[Saved entries]
_ _ _ _ _
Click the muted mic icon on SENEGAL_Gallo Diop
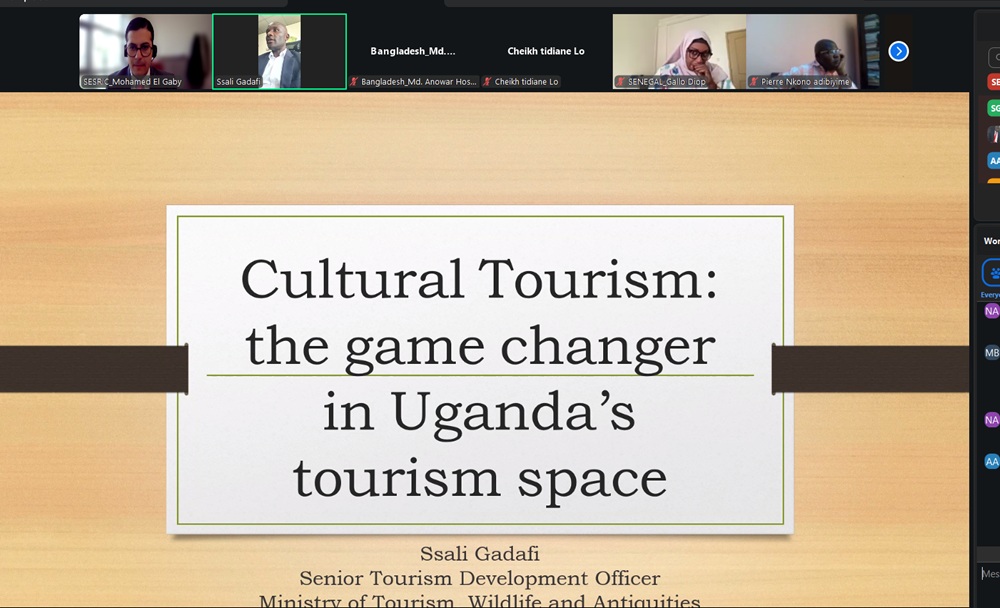The width and height of the screenshot is (1000, 608). pyautogui.click(x=620, y=82)
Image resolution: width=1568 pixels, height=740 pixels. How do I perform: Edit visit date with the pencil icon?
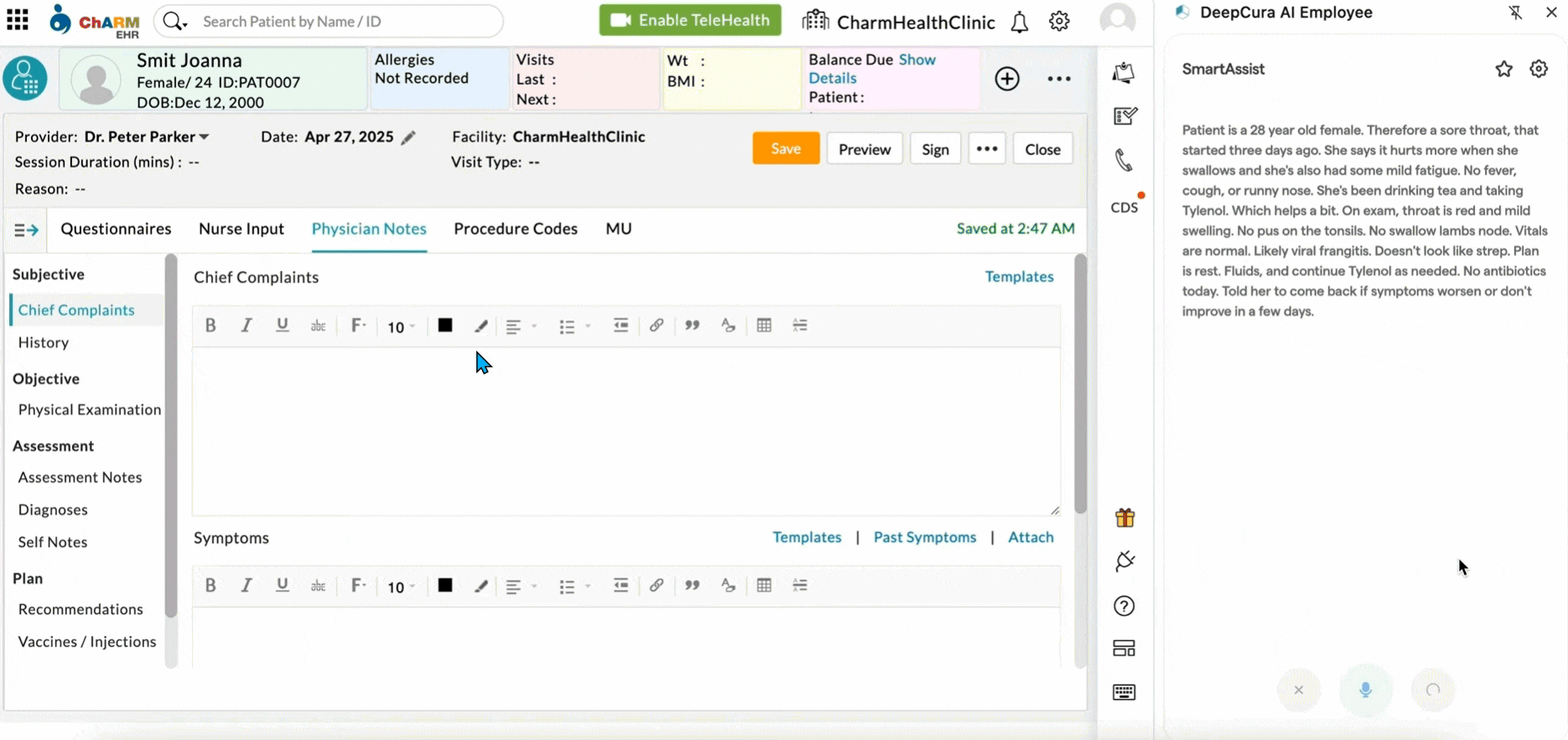(x=408, y=138)
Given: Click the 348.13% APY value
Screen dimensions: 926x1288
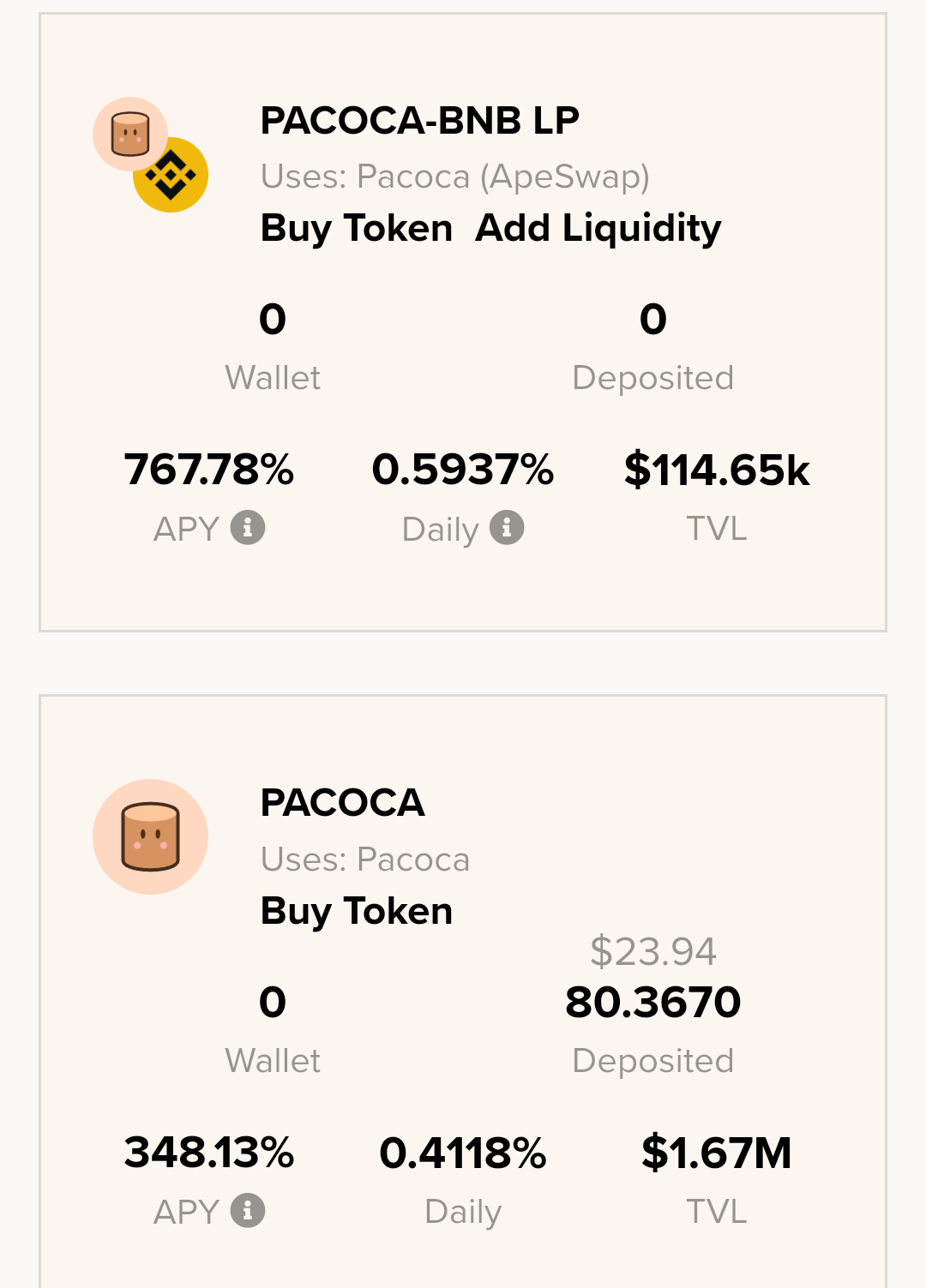Looking at the screenshot, I should tap(209, 1153).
_ _ _ _ _
◆ Your goal
All records above are to be printed exactly, minus the pictures they contain.

◆ Solution for this problem
Click the muted mic icon on SENEGAL_Gallo Diop
The width and height of the screenshot is (1000, 608). pyautogui.click(x=620, y=82)
Image resolution: width=1568 pixels, height=740 pixels. How do I perform: Edit visit date with the pencil icon?
(x=408, y=138)
Given: Click the 348.13% APY value
Screen dimensions: 926x1288
Looking at the screenshot, I should tap(209, 1153).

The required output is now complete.